|Cult and Society in Ancient Athens
|In recent years, cult has come to be viewed as the dominant medium defining – as well as being defined by – group identity and group ideology. In Classical Athens, various cults defined the social status of foreigners, (young) women, craftsmen etc.Without reliable literary sources, however, the society of the Early Iron Age and the Archaic period (ca. 1050-480 BC) is decidedly more difficult to interpret. Although much is still unclear about the social stratification of early Greek society, there is enough evidence to suggest that the cultic system of Athens emphasized the identity of various Athenian communities in a territorial sense. Local groups defined their position with respect to neighbouring communities through the exclusive worship of ancestors or mythical heroes. Ties between these communities were established through the cult of Athena Polias and the rural sanctuaries of the Olympian gods throughout the countryside.The study of the cultic history of early Attica has important implications for the process of constitutional development, because the integrity of the political system appears to have depended to a large degree on its cultic cohesion.

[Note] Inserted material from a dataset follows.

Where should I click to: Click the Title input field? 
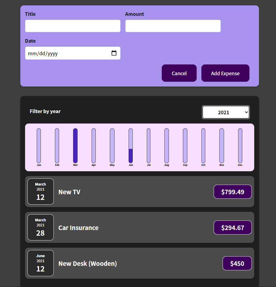(73, 26)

In this dissertation, I will argue that the cultic definition of groups in Attica before ca. 600 BC, is characterized by the fragmentation of society into numerous local communities and that this was a result of the process of internal colonization. In the sixth century cultic behaviour was determined in part by a desire to reverse this fragmentation. This was accomplished through a concerted policy of cultic integration that was focused on the Acropolis.Religion was one of the most integral aspects of public life in Greece. This view has increasingly become accepted and presents an important aspect of the work that is being done within the VICI-funded research group on Athenian citizenship of which this Ph.D. project is an integral part. In this project religious cults are examined for their integrating and cohesive qualities.
One specific group that is particularly suited for this kind of approach has been defined as those cults that were introduced in Athens on account of their territorially cohesive qualities. An important motive for the introduction of new gods in Athens seems to have been the religious integration of those communities that became part of the “franchise” of the Athenian polis. These cults were transported from the more peripheral areas of Attica and introduced in the city. Such cults, like the Eleusinian mysteries and the cult of Artemis Brauronia, added to the feeling in local communities of being part of the larger Athenian polis, because of the share “their” divinity was granted within the religious structure of the Athenian polis. In cases like this the connection between religion and politics seems to be particularly strong.
At the end of the Dark Ages, a dramatic process of political unification took place within the Attic peninsula, which lasted well into the sixth century. During this process, and as a result of it, Athens was established as the political, economical and religious center of the locality. This so-called synoikismos can be deduced from archaeological finds as well as the emergence of Athenocentric genealogical myths and hero-cults. In the sixth century the unification of Attica continued and was invigorated by the exchange of local cults. Local cults were raised to the level of polis cults and physically introduced in the city where the community as a whole could participate in them. Some cults, like that of Dionysos Eleuthereus, were subsequently “exported” to the countryside, where they would receive even wider exposure. In the fifth century the process of cult exchange in Attica ceased, which might be taken as evidence that the process of political and religious integration had been completed. Some cults were still being introduced, but now the provenance lies outside Attica and should probably be considered as part of Athens’ imperialistic program.